*** Opening of Data shown ***
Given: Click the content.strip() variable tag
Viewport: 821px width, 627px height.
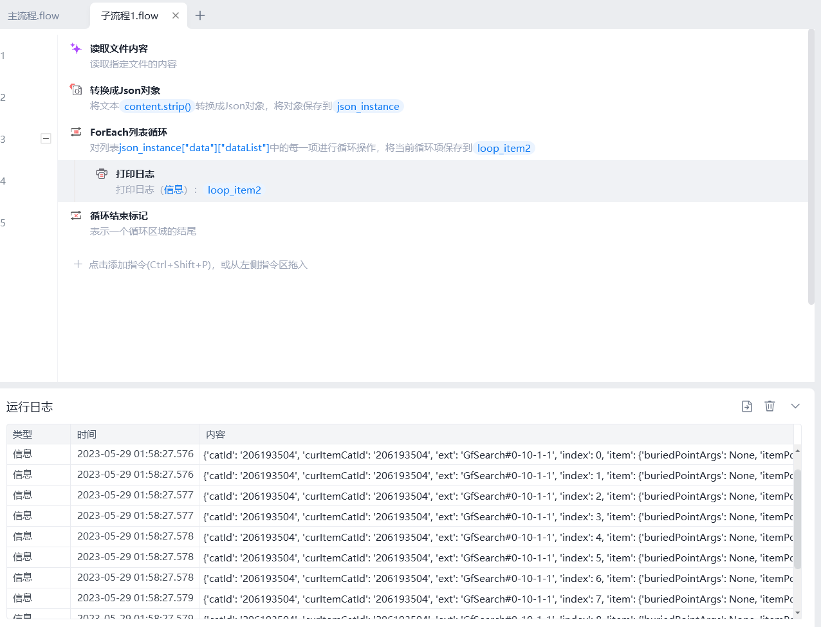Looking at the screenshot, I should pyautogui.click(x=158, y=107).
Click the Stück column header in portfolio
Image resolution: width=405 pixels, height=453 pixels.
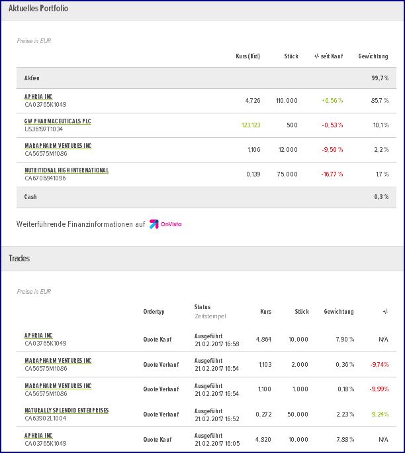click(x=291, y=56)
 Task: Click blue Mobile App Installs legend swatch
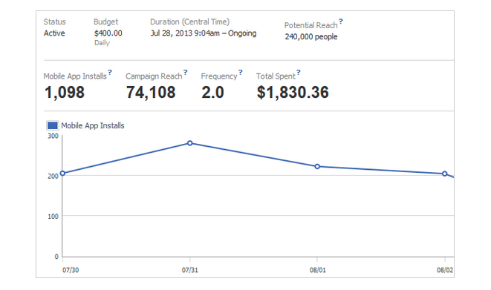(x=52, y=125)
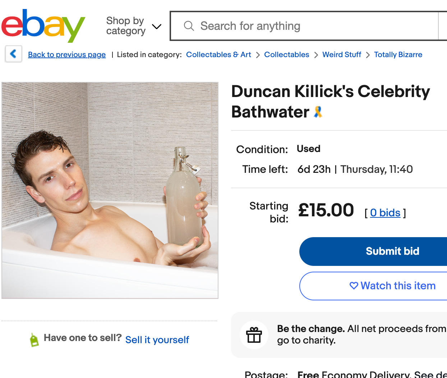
*** Close of Data shown ***
* [Exercise] Please set down the whole listing exactly, apart from the pictures.

* [Answer box]
Given: Click the content.strip() variable tag
Viewport: 821px width, 627px height.
Looking at the screenshot, I should pyautogui.click(x=158, y=107).
Click the Stück column header in portfolio
Image resolution: width=405 pixels, height=453 pixels.
click(x=291, y=56)
 Task: Click blue Mobile App Installs legend swatch
(x=52, y=125)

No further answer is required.